Machine Learning is a three-credit course on, well, Machine Learning. Machine Learning is that area of Artificial Intelligence that is concerned with computer programs that modify and improve their performance through experience. The area is concerned with issues both theoretical and practical. This particular class is a part of a series of classes in the Intelligence thread and Intelligent Systems area, and as such takes care to present algorithms and approaches in such a way that grounds them in larger systems. We will cover a variety of topics, including: statistical supervised and unsupervised learning methods, randomized search algorithms, Bayesian learning methods, and reinforcement learning. The course also covers theoretical concepts such as inductive bias, the PAC and Mistake-bound learning frameworks, minimum description length principle, and Ockham's Razor. In order to ground these methods the course includes some programming and involvement in a semester-long research project.

Objectives

There are four primary objectives for the course:

  • To provide a broad survey of approaches and techniques in ML

  • To develop a deeper understanding of several major topics in ML

  • To develop the design and programming skills that will help you to build intelligent, adaptive artifacts

  • To develop the basic skills necessary to pursue research in ML

The last objective is the core one: you should develop enough background that you can pursue any desire you have to learn more about specific techniques in ML, either to pursue ML as a research career, or to apply ML techniques in other research areas in interesting (as opposed to uninteresting) ways. This is true for both the undergraduates and the graduates.

Prerequisites

The official prerequisite for this course is an introductory course in artificial intelligence. In particular, those of you with experience in a general representational issues in AI, some AI programming, and at least some background (or barring that, willingness to pick up some background) in statistics and information theory should be fine. Any student who did well in an AI course like this one should be fine. You will note that the syllabus for that particular course suggests at least some tentative background in some machine learning techniques as well. Having said all that, the most important prerequisite for enjoying and doing well in this class is your interest in the material. I say that every semester and I know it sounds trite, but it's true. In the end it will be your own motivation to understand the material that gets you through it more than anything else. If you are not sure whether this class is for you, please talk to me.

Resources

  • Readings. The textbook for the course is Machine Learning by Tom Mitchell. We will follow the textbook quite closely for most of the semester, so it is imperative that you have a copy of the book. We will also use supplemental readings as well, but those will be provided for you.
  • Computing. You will have access to CoC clusters for your programming assignments. You are free to use whatever machines you want to do your work; however, the final result will have to run on the standard CoC boxes. Exactly what this means will be spelled out. This shouldn't be much of a restriction for you.
  • Web. We will use the class web page to post last minute announcements, so check it early and often.

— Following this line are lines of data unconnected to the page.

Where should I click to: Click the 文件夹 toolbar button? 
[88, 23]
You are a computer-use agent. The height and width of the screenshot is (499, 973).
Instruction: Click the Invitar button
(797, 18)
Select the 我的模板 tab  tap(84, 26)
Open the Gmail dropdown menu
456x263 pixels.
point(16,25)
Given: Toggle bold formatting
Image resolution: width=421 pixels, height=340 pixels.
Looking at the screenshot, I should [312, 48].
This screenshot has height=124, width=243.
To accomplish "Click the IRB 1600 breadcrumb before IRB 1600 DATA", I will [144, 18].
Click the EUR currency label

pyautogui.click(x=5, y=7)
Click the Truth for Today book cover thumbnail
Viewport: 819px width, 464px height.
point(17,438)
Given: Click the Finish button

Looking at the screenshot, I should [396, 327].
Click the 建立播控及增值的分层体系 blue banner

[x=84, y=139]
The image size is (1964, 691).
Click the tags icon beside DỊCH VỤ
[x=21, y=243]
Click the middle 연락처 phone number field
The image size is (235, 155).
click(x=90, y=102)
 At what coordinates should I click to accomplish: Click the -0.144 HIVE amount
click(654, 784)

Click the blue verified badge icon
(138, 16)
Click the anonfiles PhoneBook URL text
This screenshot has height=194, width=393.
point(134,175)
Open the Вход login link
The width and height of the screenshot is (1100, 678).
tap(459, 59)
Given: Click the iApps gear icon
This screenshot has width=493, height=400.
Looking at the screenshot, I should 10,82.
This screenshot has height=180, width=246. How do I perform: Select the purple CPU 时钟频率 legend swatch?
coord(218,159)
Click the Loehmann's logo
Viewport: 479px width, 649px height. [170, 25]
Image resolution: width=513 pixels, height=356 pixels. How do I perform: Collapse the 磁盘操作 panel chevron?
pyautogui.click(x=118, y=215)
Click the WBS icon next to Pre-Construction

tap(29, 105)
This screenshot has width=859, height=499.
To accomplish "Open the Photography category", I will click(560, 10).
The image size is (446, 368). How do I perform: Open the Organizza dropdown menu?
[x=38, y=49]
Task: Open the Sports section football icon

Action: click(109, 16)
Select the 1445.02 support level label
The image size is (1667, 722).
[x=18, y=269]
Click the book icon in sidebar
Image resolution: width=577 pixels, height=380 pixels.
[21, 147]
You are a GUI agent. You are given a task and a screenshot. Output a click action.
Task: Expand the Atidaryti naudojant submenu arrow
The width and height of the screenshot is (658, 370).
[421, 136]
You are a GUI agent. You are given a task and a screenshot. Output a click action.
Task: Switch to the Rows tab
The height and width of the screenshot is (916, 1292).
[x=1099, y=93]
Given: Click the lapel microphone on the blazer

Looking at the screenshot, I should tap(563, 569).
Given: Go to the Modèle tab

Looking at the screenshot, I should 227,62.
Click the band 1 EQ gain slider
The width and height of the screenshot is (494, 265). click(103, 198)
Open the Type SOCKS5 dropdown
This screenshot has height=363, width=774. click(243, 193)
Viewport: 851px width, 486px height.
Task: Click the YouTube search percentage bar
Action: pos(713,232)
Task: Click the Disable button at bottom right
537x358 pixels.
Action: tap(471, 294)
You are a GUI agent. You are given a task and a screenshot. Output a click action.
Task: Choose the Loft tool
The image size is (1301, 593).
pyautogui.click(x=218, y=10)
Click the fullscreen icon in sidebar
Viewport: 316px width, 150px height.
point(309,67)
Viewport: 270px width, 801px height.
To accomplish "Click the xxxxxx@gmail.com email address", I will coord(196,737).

Statement of Academic honesty

At this point in your academic careers, I feel that it would be impolite to harp on cheating, so I won't. You are all adults, more or less, and are expected to follow the university's code of academic conduct (you know, the honor code). Furthermore, at least some of you are researchers-in-training, and I expect that you understand proper attribution and the importance of intellectual honesty.

For those of you whose grade depends upon a group project, I not only permit collaboration, I require it. Most importantly, each member of a group is expected to participate fully in the development and execution of that group's project. Your final project grade will depend not only on the group's performance but on evidence of your individual contribution.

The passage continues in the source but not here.